• WORK TO COMPLETE:
Please take the records that follow and repeat exactly the lines starting with the line with "563x500 pixels. Task: Click" and going on through the line with "Given: Click the Description text field".

• INPUT:
- Opening Delimiter -

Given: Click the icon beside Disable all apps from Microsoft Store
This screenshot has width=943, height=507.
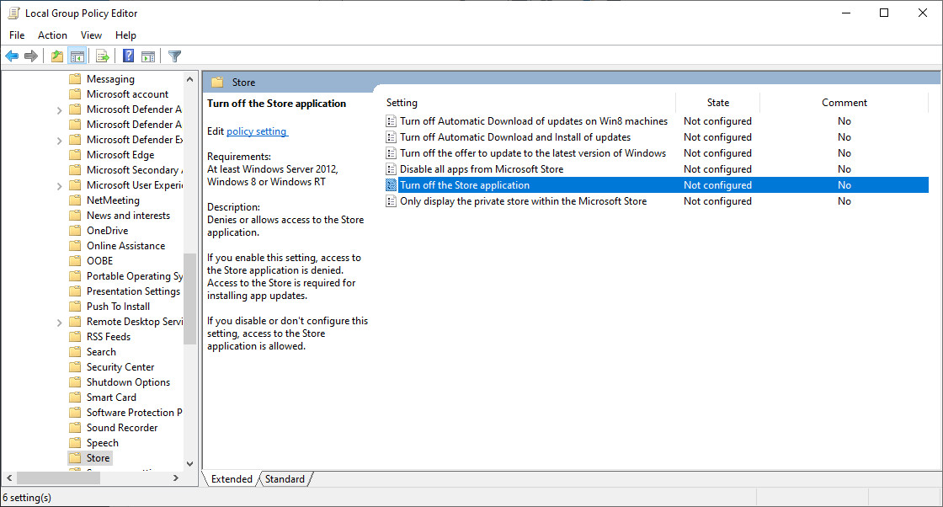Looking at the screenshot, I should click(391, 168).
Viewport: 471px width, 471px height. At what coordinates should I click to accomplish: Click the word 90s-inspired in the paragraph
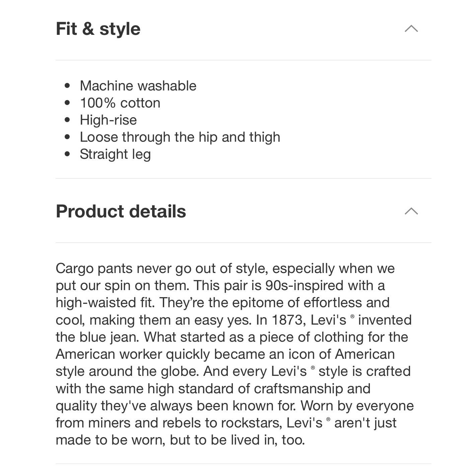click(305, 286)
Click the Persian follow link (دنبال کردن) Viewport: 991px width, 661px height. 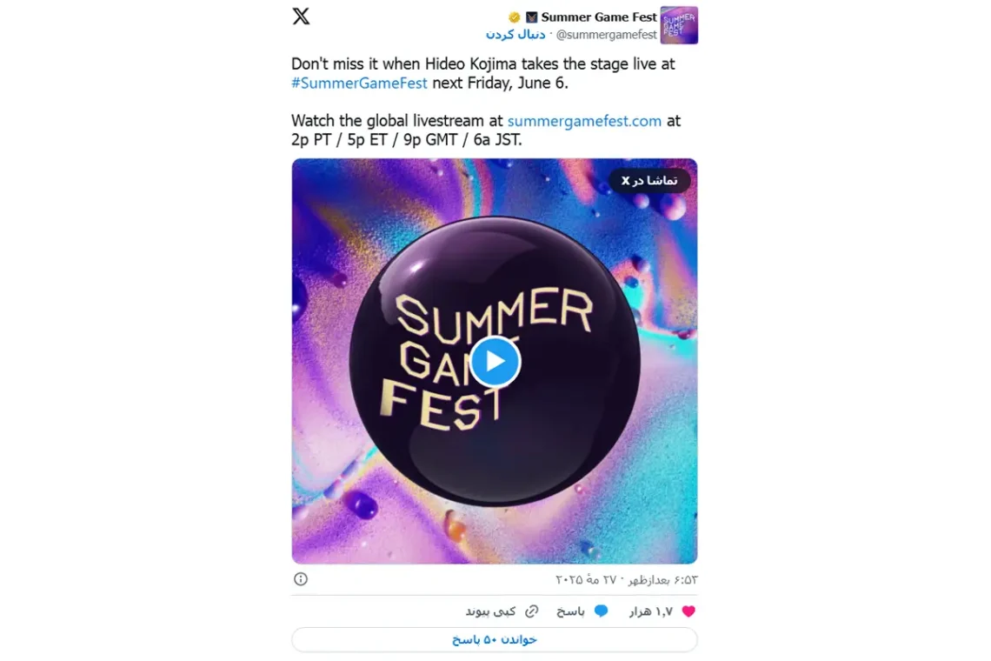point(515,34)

- Closing Delimiter -
- Opening Delimiter -

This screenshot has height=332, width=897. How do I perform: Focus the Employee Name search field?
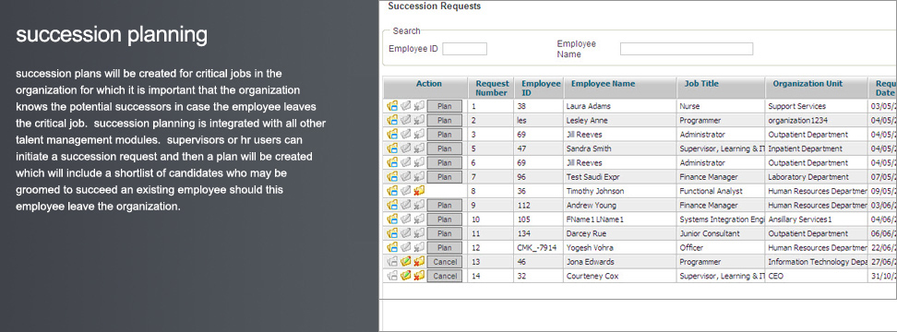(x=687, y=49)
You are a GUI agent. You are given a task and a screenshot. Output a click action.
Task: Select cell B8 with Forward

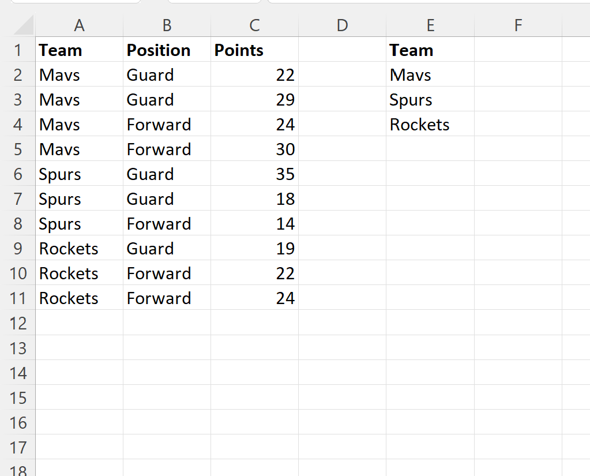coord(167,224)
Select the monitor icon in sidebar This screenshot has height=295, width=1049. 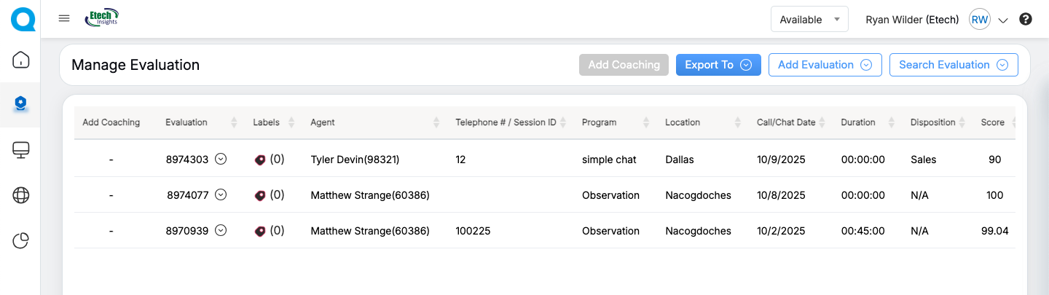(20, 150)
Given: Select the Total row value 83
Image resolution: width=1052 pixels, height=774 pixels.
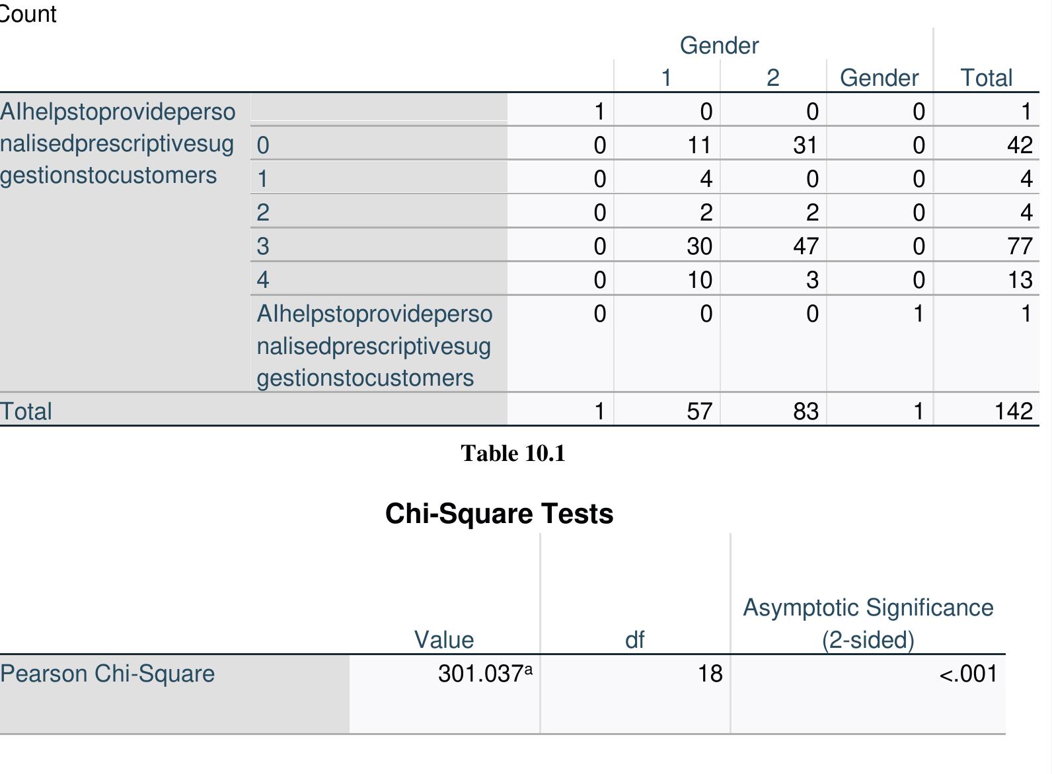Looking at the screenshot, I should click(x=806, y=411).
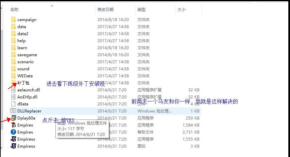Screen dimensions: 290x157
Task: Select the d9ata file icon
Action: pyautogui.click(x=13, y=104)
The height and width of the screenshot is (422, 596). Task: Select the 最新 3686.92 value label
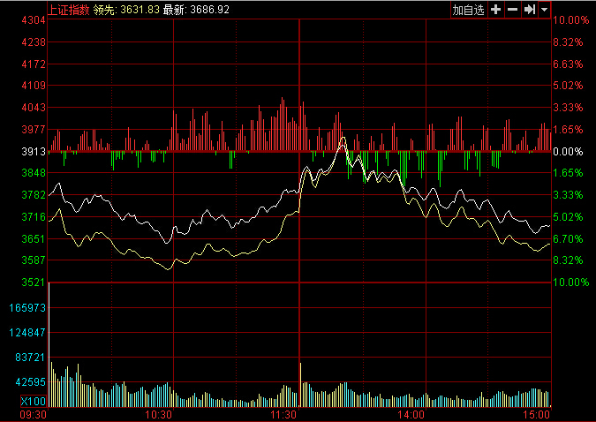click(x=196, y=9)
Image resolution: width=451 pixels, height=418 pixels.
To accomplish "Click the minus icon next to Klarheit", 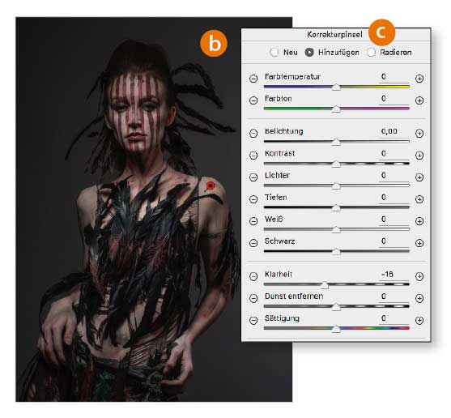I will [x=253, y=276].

- Closing Delimiter -
- Opening Delimiter -

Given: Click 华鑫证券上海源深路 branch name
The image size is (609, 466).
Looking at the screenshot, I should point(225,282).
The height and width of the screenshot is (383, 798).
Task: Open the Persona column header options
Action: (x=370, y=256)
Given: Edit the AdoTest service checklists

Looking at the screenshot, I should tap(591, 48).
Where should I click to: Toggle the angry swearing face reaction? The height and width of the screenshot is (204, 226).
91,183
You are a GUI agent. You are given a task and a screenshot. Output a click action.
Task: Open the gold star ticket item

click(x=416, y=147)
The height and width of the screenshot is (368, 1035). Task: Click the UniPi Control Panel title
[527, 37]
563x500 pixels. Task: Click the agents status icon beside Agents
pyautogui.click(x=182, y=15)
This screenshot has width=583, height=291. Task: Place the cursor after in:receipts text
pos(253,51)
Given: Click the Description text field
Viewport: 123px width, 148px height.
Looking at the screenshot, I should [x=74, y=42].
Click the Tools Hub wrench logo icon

- Closing Delimiter -

• ANSWER BOX:
563x500 pixels. Task: Click the agents status icon beside Agents
pyautogui.click(x=182, y=15)
This screenshot has width=583, height=291. Task: Place the cursor after in:receipts text
pos(253,51)
Given: Click the Description text field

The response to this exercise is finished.